_Aim_
Copy each of the lines below word for word, omitting any pictures from your answer.
-- start of Records provided --
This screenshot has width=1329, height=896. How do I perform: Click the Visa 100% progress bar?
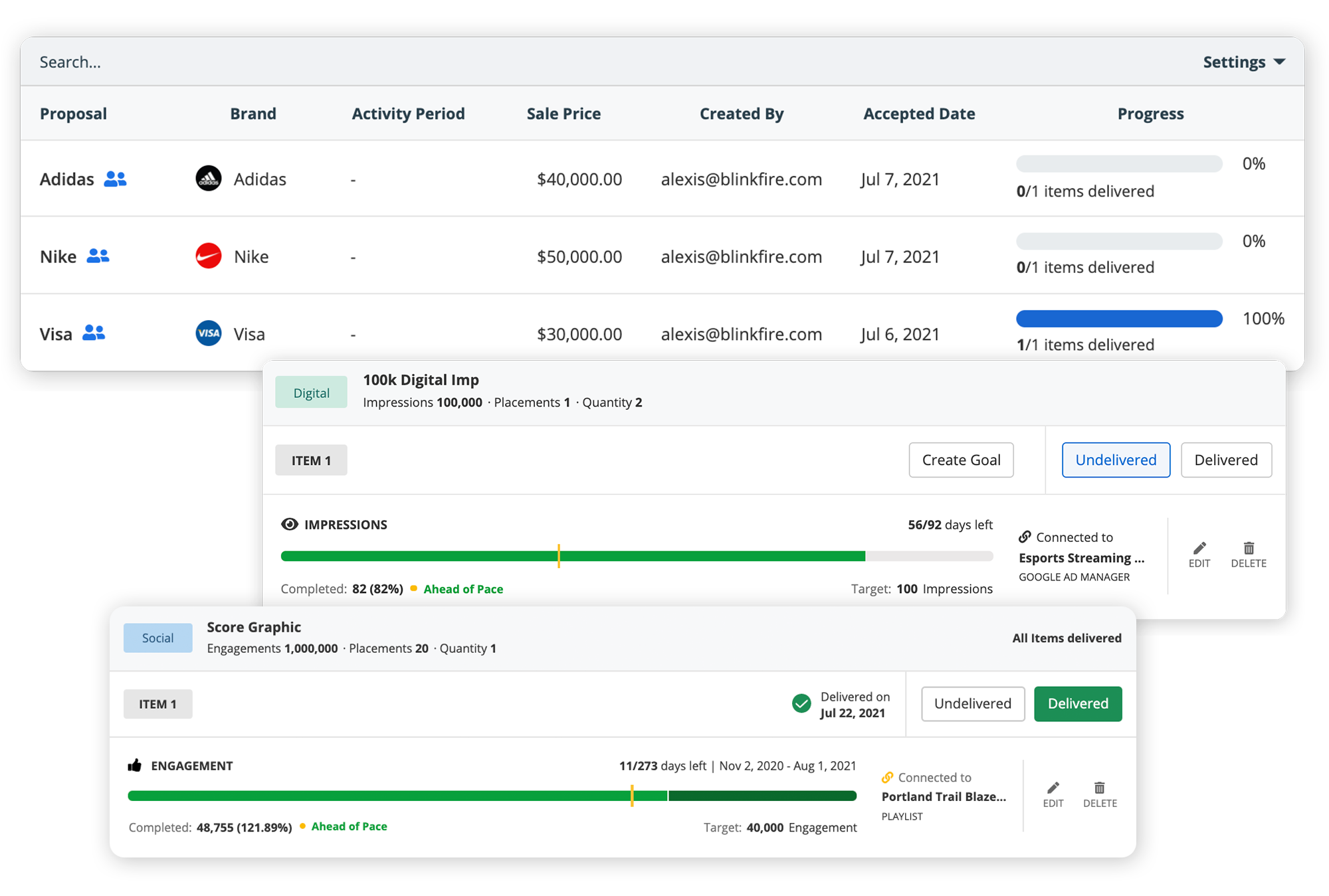pos(1119,319)
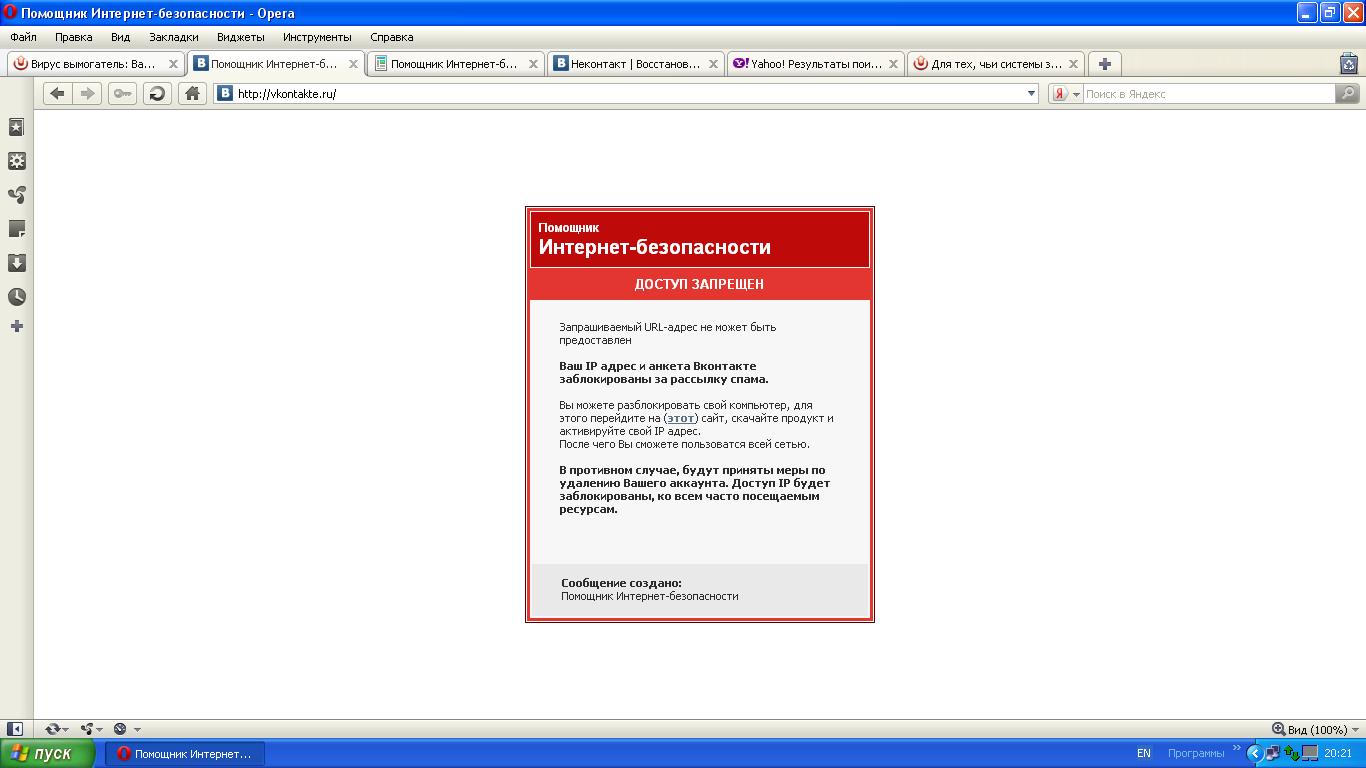Open the History panel clock icon
1366x768 pixels.
[x=15, y=296]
-- end of Records provided --
_Complete output_
This screenshot has width=1329, height=896. How do I perform: Click the Visa 100% progress bar?
pos(1119,319)
Open the History panel clock icon
1366x768 pixels.
[x=15, y=296]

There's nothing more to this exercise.